Of course, Inslee is trying to cloak his “green” agenda with a pro-economic development message, which makes today’s editorial endorsement from the Natural Resources Defense Council (NRDC) even more laughable.
That’s right, the “junk science” folks who tried to take down Washington State’s apple industry with the fraudulent Alar scare back in 1989 are back here standing proudly behind Inslee’s cap-and-tax scheme. Although, not so proudly that the NRDC would actually use its own name in the editorial.
Instead, the fear-mongering NRDC penned the editorial under the name of Ingrid Rasch, who is identified as the Pacific Northwest chapter director of the Environmental Entrepreneurs (E2).

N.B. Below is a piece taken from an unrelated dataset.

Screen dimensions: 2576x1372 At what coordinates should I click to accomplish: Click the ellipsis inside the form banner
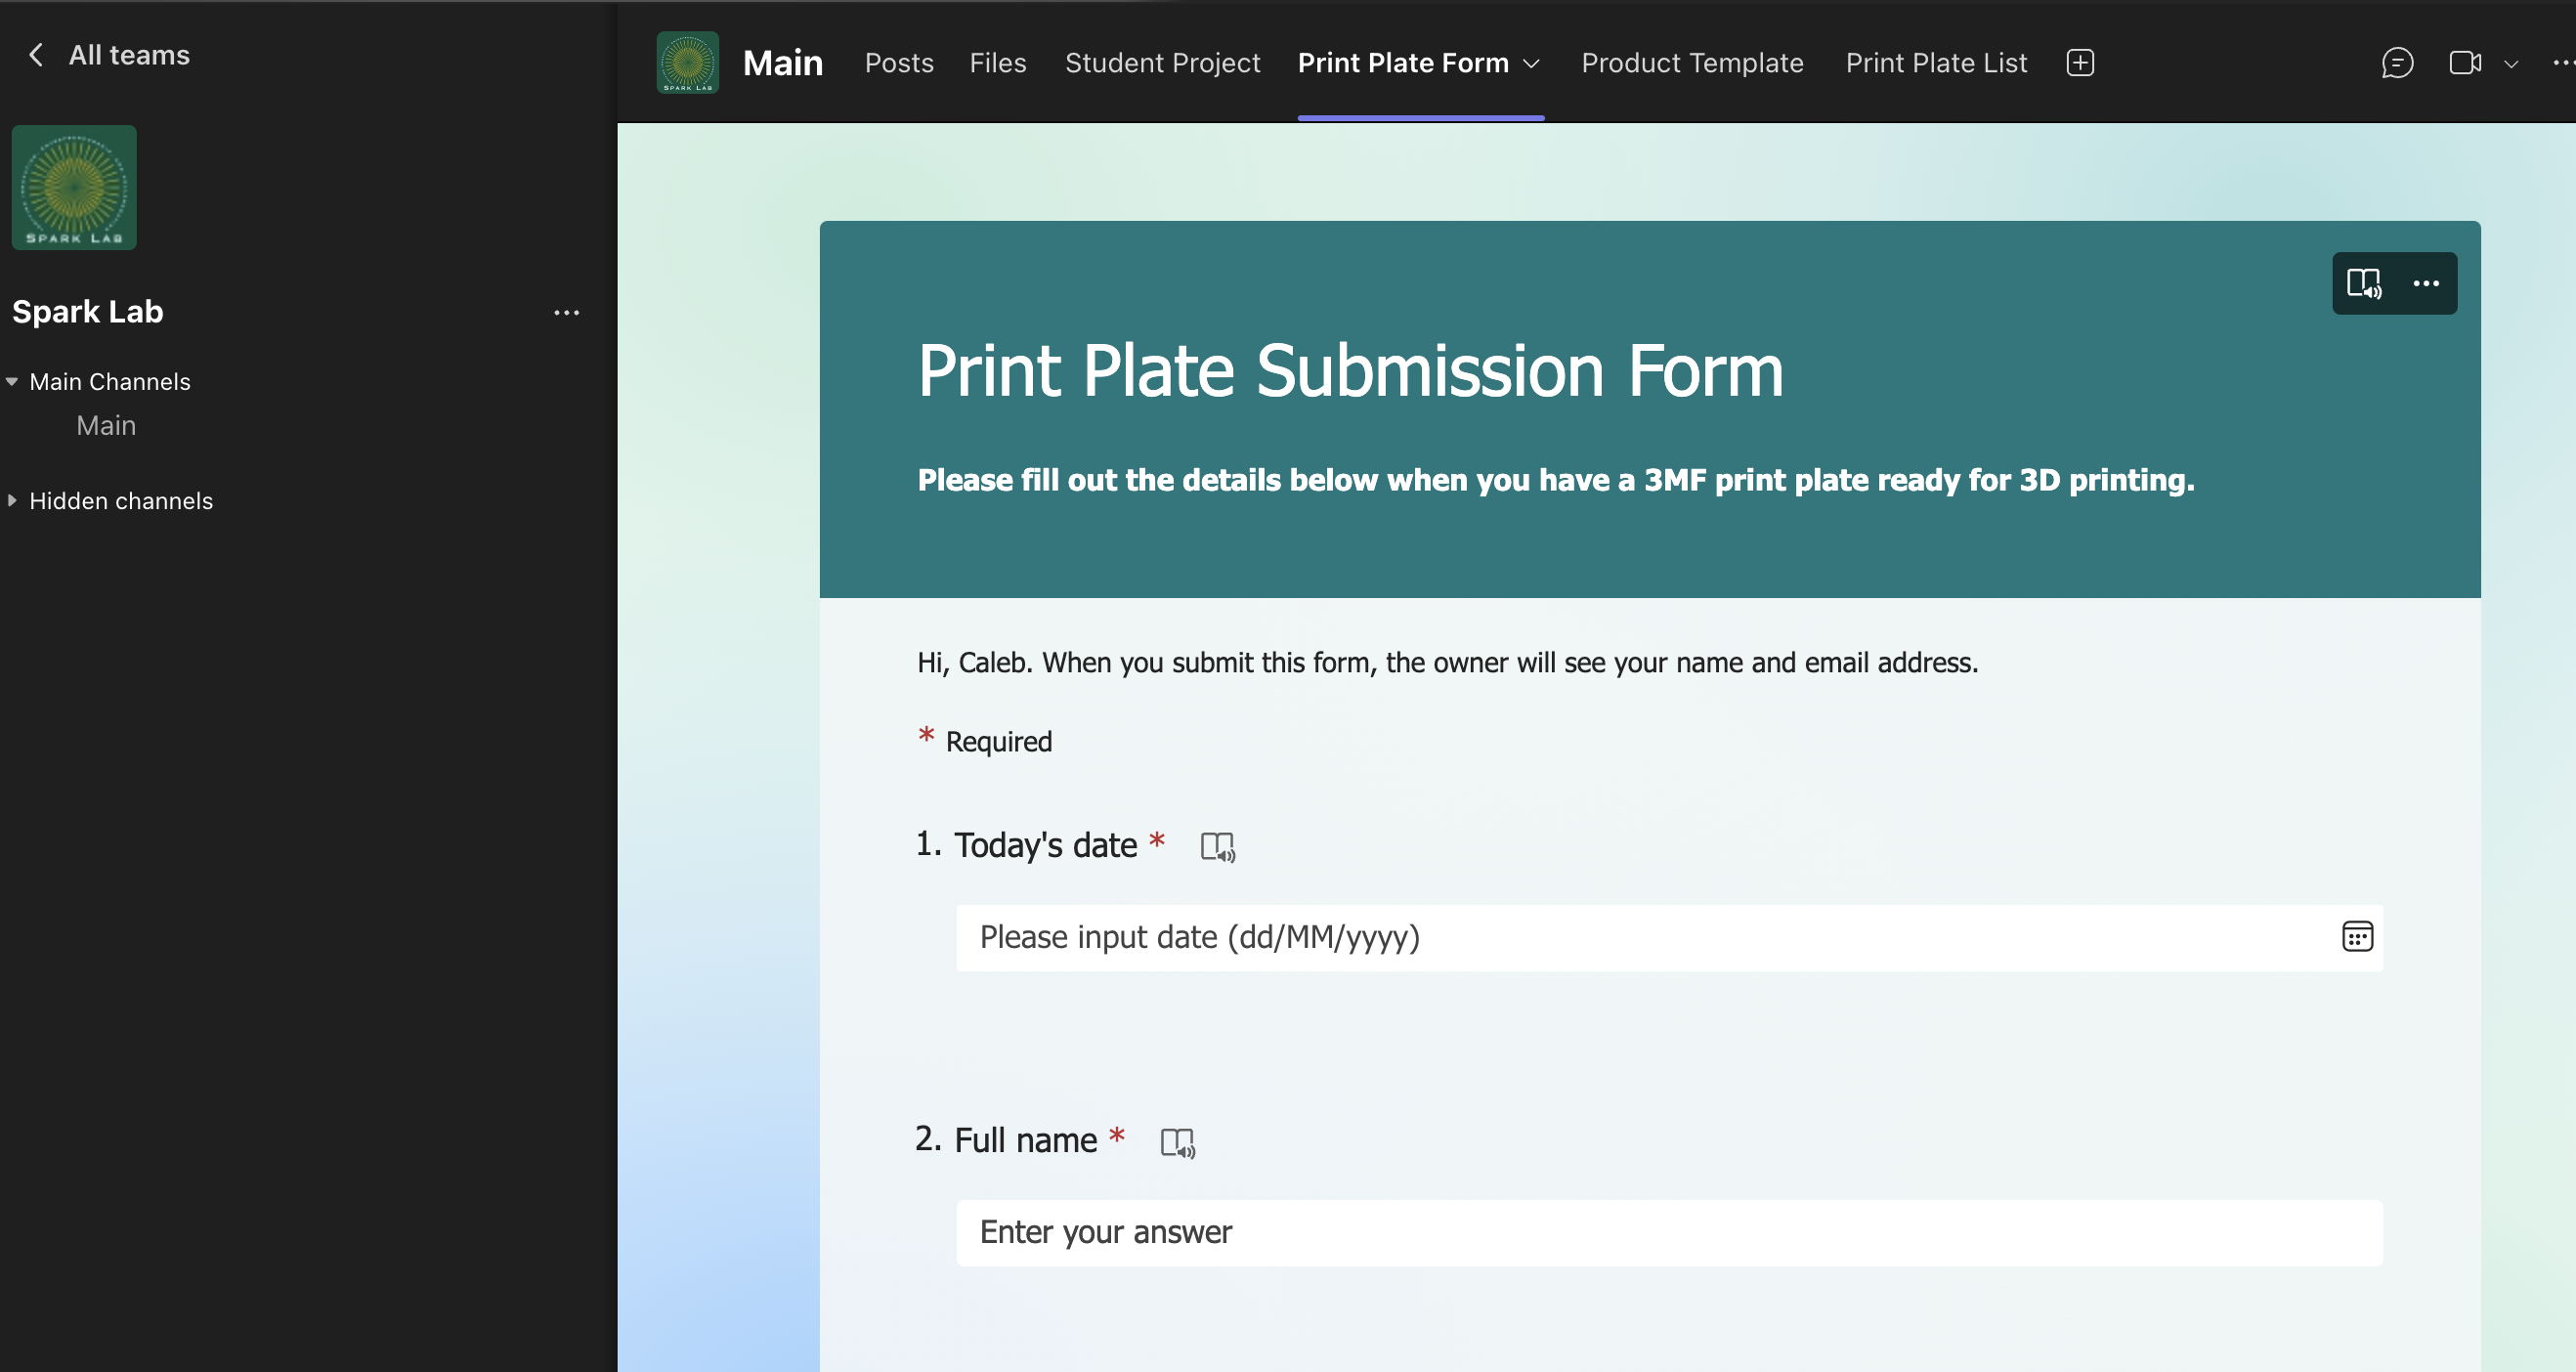point(2427,283)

It’s only after searching that group’s website that you find out that “E2 was founded in 2000 as an affiliate of the Natural Resources Defense Council.”
It’s understandable why Inslee would not want the public support of the NRDC while he is trying to sell a skeptical legislature and public on the dubious merits of his tax-raising plans. After all, that extreme group was so discredited by its misleading attack on the apple industry that 60 Minutes – which worked with the NRDC’s public relations firm to portray the phony claims against Alar as serious science – was forced to issue an on-air retraction.
So, it comes as no surprise that the NRDC “scientists”, fronted by Ms. Rasch and E2 in the Times editorial, would depend on discredited science to advocate for Inslee’s job-killing proposals. Rasch, who suggests her background as an early human resources director for Microsoft qualifies her as an authority on economic and environmental policy, falls back on the Inslee claim that the oyster industry in Washington is being destroyed by global warming – a claim that even Inslee’s own Ecology Department was forced to admit was without any scientific merit.
But, lack of scientific merit is an NRDC specialty. Just ask the apple growers in Central Washington who lost millions thanks to the Alar scare. Or ask the legislator who represented that area in 1989, and saw first-hand the damage that fake science and a coordinated PR campaign could cause his constituents – that would be former State Representative Jay Inslee.